Dataset extract -
━━━━━━━━━━━━━━━━━━━━

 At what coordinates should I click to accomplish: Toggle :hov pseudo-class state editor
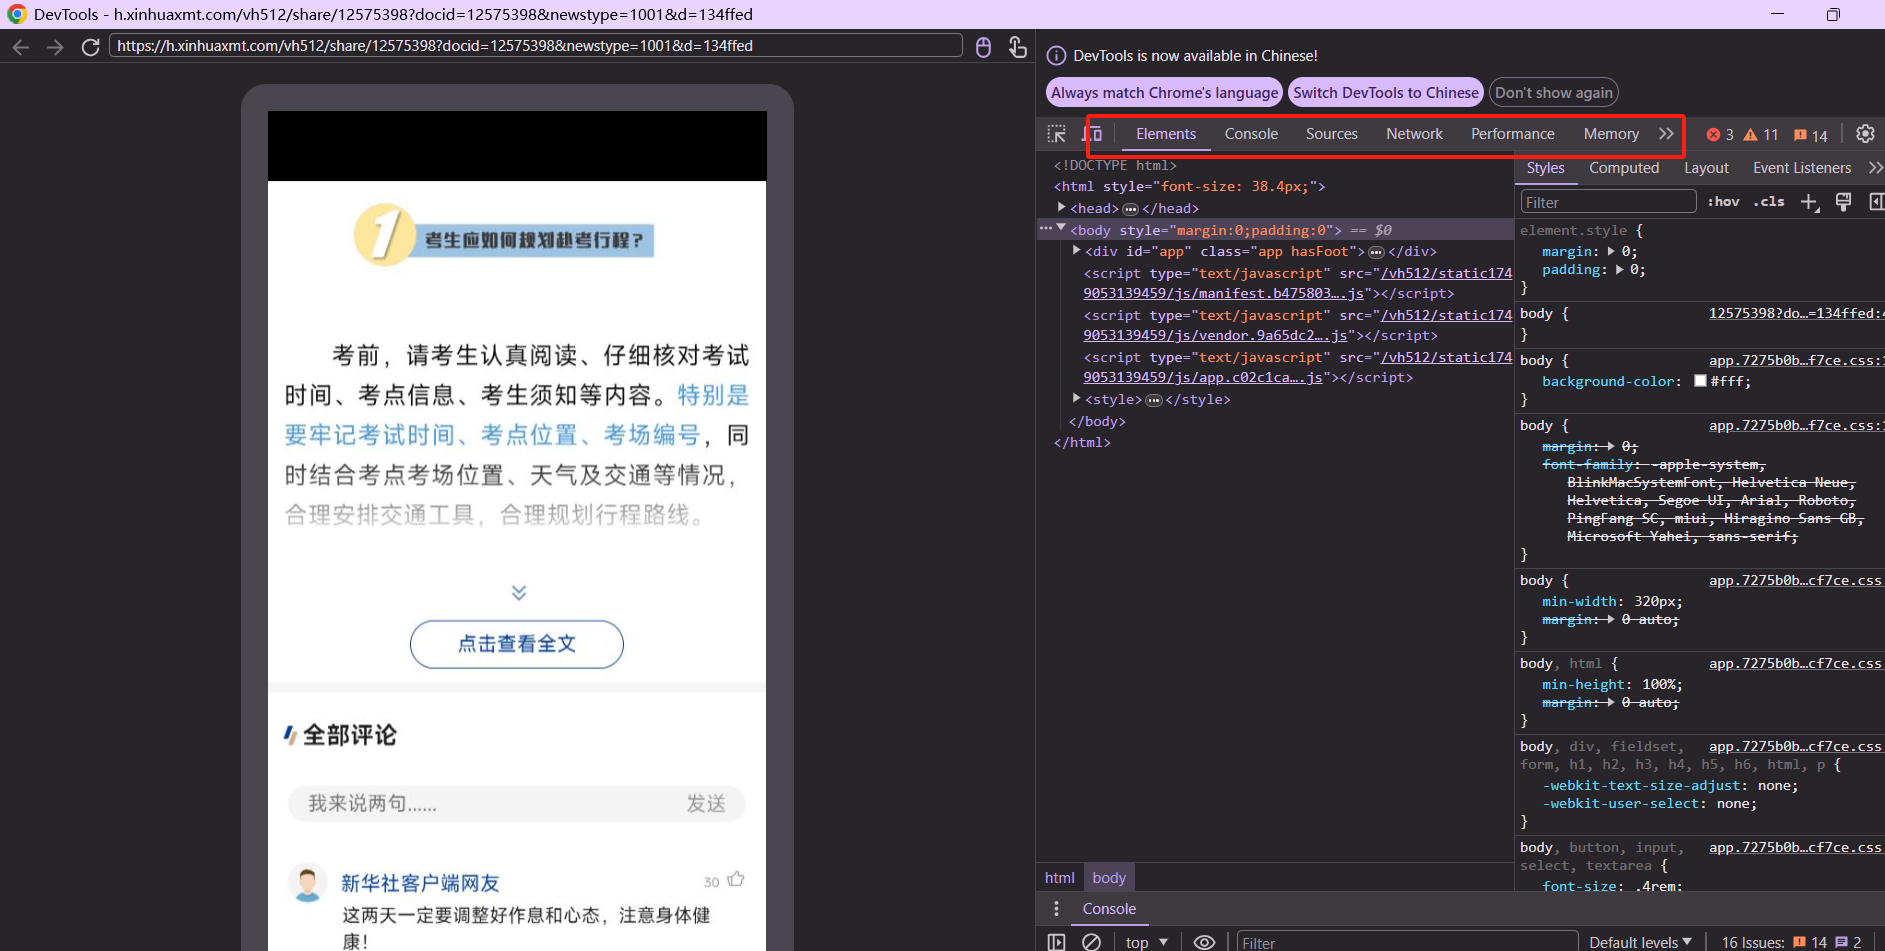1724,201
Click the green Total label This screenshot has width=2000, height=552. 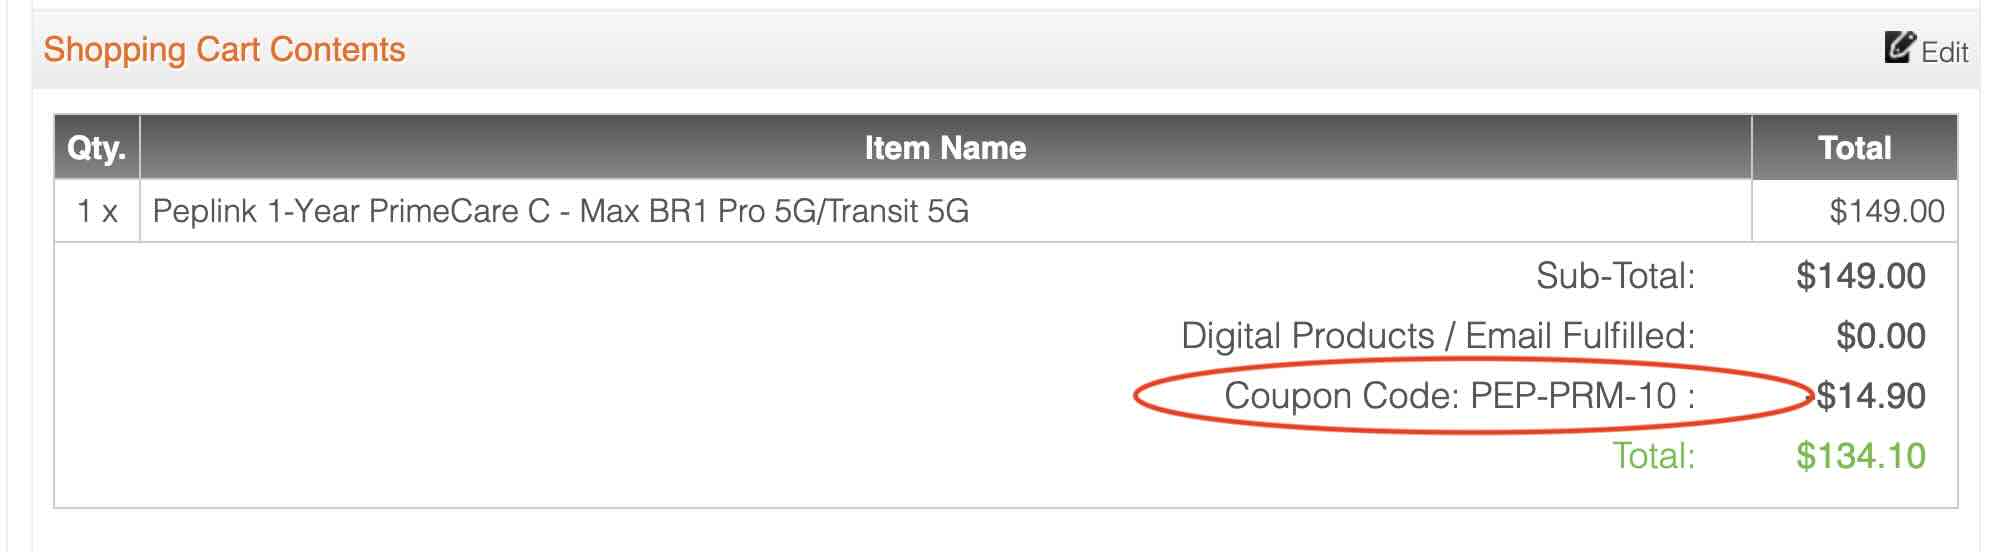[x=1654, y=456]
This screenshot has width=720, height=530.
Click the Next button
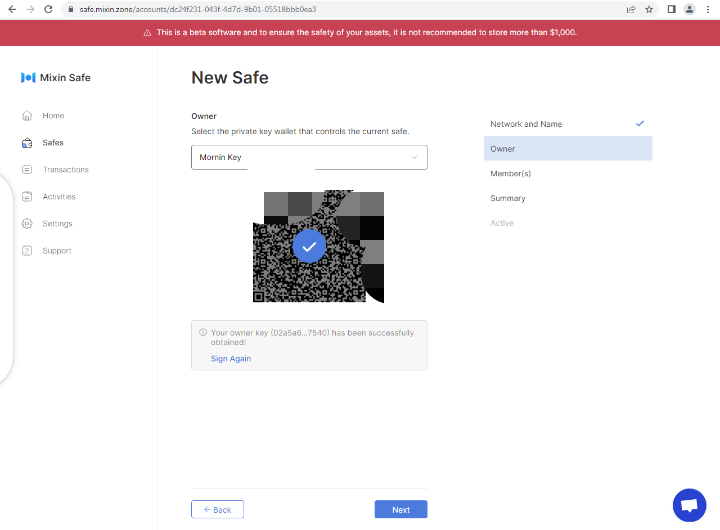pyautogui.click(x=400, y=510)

━━━━━━━━━━━━━━━━━━━━

What the task asks - Format the lines from the one containing "This screenshot has width=720, height=530." through the end of the lines above, inclusive, as a JSON list of strings with one string per line and blank lines omitted. Leave the pictures out.

Task solution -
[
  "This screenshot has width=720, height=530.",
  "Click the Next button",
  "pyautogui.click(x=400, y=510)"
]